Microsoft Loses Key Windows Phone Exec To Amazon
Microsoft's already struggling efforts to make headway in the mobile phone market suffered a blow Monday when Brandon Watson, head of developer experiences for Windows Phone, left the company, reportedly to take a job with Amazon's Kindle development team. Amazon did not respond to a request to confirm Watson's role at the company.
"We can confirm February 6th is Brandon Watson's last day at Microsoft," a Microsoft spokesperson said in an email. "Brandon did a great job helping us build a vibrant developer community and we wish him well with his next adventure."
The spokesperson did not say whether a replacement has been named for Watson.
As head of developer marketing for Windows Phone, Watson was responsible for all product management chores related to developer tools and the application platform as well as outbound marketing to developer communities.
Attracting third-party developers to the Windows Phone platform is key to the product's success. By the end of 2011 the Windows Phone Marketplace had surpassed 50,000 applications, a respectable number, but still only about one-tenth the 500,000 applications available in Apple's online App Store.
Microsoft badly lags rivals Apple and Google in the mobile phone market. Last week market researcher Comscore reported that Google's Android held a 47.3 percent share of the mobile operating system market in December, up from 44.8 percent in September, while Apple's iPhone held a 29.6 percent share, up from 27.4 percent. Microsoft saw its market share drop to 4.7 percent in December from 5.6 percent in September.

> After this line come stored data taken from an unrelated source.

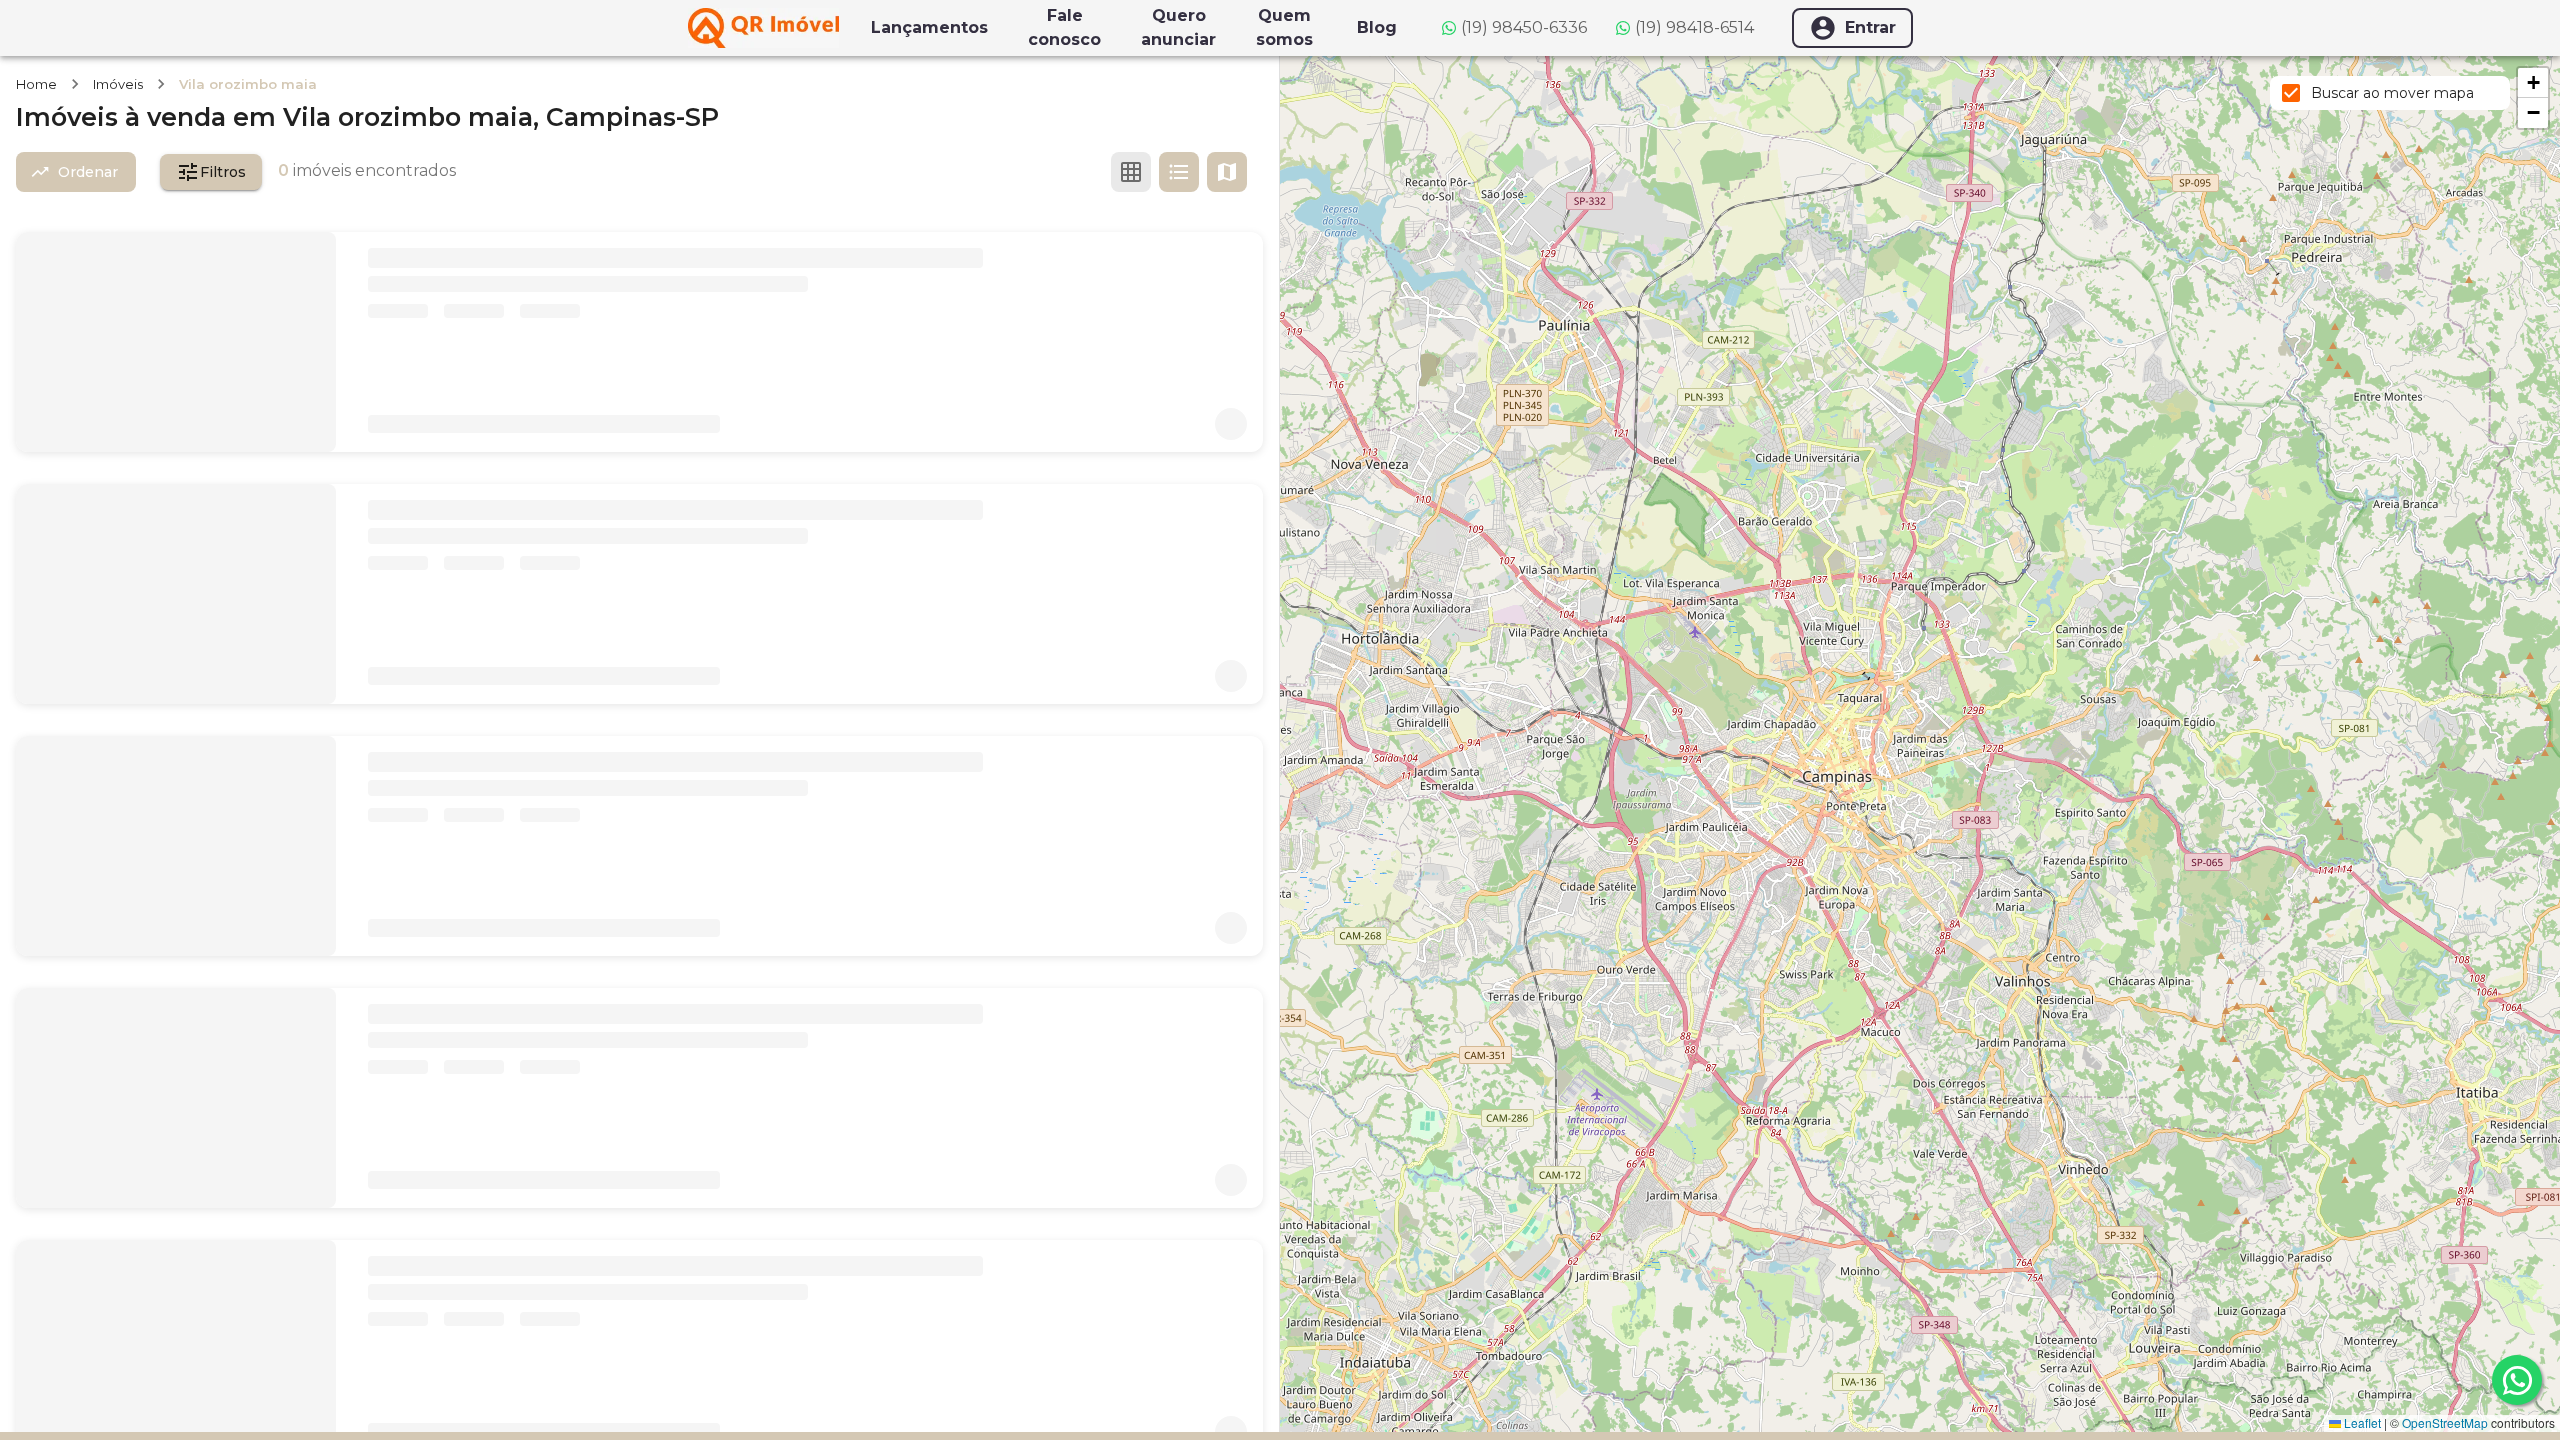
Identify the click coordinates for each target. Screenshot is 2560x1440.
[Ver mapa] (1227, 172)
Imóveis (118, 84)
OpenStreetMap (2445, 1422)
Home (36, 84)
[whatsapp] (2517, 1380)
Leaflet (2361, 1422)
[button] (2533, 83)
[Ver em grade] (1131, 172)
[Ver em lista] (1179, 172)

In December Microsoft CEO Steve Ballmer moved Windows Phone Division President Andy Lees to a new post relating to Windows Phone and Windows 8 -- the next release of the company's flagship software that's due later this year. Terry Myerson, the corporate vice president in charge of Windows Phone development, was named to replace Lees.
Watson began work at Microsoft in May 2008, working on the launch team for the Azure cloud platform before joining the Windows Phone operation in April 2010. Before joining Microsoft Watson was CEO of IMSafer and before that was product management director at RLX.